(Reuters) - The United States is planning to lift its designation of China as a currency manipulator, Bloomberg reported on Monday, citing people familiar with the matter, as leaders of the two economies are set to sign a Phase 1 trade deal this week.
The U.S. Treasury Department will take the step in a long-delayed semi-annual report that it will release soon, according to Bloomberg bit.ly/36O9Mwk.
U.S. Senate Democratic leader Chuck Schumer, a fierce critic of China’s currency and trade practices, on Monday blasted the Trump administration for what he described as its decision to “back down” from labelling China as a currency manipulator.
“China is a currency manipulator — that is a fact,” Schumer said in a statement released by his office. “Unfortunately, President (Donald) Trump would rather cave to President Xi (Jinping) than stay tough on China.”
The United States and China are due to sign a Phase 1 trade deal this week that includes provisions to prevent competitive devaluations. U.S. Treasury officials had no immediate comment on the Bloomberg report.
Officials briefed on the trade deal have said it will outline some of China’s commitments to improve transparency around its management of the yuan, and will contain a mechanism for enforcing those commitments.
Washington in August accused Beijing of manipulating its currency after China let the yuan drop to its lowest point in more than a decade. It was the first time since 1994 that the Treasury Department accused China of manipulating its currency, the yuan.

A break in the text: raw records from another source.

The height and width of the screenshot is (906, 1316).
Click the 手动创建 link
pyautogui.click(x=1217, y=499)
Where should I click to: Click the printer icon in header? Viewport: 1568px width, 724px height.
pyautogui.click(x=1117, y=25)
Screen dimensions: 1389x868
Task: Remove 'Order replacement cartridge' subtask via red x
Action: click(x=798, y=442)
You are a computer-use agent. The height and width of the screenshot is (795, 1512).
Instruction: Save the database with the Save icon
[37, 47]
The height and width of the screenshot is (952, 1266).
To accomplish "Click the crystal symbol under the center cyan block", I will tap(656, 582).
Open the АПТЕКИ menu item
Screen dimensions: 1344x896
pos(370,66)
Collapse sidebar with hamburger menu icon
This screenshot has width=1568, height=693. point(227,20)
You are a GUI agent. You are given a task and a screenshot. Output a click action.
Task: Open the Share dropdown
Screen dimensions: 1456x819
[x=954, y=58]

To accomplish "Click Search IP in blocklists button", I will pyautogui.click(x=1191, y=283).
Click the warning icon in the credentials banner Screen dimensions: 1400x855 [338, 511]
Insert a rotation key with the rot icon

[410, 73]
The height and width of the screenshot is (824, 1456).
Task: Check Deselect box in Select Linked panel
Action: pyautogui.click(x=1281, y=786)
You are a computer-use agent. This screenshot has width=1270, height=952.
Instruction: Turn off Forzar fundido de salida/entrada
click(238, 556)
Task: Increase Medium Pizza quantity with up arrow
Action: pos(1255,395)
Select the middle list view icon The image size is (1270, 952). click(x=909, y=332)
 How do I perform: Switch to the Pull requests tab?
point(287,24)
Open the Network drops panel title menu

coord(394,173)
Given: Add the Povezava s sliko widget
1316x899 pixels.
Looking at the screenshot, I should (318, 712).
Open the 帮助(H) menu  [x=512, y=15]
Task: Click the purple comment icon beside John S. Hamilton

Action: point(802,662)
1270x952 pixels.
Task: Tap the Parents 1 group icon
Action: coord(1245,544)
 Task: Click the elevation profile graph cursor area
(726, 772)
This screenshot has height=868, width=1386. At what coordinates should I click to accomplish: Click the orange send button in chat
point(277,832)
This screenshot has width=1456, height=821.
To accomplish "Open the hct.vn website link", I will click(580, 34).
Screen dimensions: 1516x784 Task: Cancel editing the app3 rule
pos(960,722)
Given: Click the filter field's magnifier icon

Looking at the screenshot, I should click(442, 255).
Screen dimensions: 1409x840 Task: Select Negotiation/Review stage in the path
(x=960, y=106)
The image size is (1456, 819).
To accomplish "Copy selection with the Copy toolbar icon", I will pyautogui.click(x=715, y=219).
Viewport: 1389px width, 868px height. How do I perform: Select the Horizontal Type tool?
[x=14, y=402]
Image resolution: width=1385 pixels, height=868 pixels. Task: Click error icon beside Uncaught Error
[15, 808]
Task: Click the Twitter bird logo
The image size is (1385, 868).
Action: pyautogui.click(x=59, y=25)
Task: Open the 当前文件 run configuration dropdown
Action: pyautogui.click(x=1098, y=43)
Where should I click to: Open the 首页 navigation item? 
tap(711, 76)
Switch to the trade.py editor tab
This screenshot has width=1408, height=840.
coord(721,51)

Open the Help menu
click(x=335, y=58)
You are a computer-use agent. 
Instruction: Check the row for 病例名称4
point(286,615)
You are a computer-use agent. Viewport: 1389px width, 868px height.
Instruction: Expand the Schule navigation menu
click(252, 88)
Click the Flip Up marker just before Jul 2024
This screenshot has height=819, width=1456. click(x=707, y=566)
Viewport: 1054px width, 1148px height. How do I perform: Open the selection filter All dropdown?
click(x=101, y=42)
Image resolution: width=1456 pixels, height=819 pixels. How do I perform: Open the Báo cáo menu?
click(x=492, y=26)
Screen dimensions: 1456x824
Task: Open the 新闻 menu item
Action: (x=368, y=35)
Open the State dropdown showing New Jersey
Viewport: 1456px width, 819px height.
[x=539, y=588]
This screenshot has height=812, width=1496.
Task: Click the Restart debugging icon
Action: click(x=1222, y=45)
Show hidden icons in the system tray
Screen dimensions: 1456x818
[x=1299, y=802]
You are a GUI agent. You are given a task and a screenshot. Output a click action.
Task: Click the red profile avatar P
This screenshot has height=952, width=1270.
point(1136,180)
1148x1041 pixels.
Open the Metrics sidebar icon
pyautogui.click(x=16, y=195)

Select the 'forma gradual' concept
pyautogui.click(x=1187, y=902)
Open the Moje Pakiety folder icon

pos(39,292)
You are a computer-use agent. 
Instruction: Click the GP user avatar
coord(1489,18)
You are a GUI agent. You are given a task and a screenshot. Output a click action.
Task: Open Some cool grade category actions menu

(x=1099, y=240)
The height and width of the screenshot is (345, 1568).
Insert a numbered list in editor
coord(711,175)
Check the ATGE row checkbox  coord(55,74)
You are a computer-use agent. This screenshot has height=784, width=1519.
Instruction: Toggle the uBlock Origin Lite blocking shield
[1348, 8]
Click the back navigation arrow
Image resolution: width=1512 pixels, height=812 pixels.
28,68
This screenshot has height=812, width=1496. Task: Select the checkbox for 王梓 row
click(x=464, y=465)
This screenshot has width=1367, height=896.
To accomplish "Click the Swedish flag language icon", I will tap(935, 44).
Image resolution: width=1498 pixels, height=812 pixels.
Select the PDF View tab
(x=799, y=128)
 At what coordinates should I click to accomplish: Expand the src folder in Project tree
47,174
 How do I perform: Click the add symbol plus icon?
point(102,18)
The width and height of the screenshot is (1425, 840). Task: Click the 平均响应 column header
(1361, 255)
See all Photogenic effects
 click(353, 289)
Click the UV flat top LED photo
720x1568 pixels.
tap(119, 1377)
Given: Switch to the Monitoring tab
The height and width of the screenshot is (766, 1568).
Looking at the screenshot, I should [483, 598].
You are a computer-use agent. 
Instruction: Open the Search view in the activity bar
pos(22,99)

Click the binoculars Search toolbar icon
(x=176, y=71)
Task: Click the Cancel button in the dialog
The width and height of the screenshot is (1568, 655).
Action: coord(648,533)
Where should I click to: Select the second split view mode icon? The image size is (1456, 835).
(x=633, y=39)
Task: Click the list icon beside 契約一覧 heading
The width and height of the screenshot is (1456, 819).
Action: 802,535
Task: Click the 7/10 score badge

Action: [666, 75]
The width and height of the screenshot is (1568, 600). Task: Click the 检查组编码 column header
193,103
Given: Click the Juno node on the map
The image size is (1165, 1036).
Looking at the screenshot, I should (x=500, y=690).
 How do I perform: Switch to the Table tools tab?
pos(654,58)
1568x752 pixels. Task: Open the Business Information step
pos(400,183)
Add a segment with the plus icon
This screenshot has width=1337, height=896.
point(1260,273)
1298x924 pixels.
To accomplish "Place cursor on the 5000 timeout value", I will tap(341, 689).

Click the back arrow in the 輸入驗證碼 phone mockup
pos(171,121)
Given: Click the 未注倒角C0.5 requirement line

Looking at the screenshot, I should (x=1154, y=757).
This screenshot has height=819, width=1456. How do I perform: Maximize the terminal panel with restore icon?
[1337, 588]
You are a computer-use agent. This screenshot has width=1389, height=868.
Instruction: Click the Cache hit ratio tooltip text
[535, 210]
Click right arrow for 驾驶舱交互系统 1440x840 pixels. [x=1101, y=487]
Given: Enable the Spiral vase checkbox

The yuan reached five-month highs on Monday amid heavy demand ahead of this week’s signing of the Phase 1 trade deal.
China’s central bank in August denied it had intervened to weaken the yuan, and said Washington’s designation of China as a currency manipulator seriously harmed international rules.
Economists say China had previously distorted the value of its currency, but had in recent years acted to support the yuan amid a weakening economy.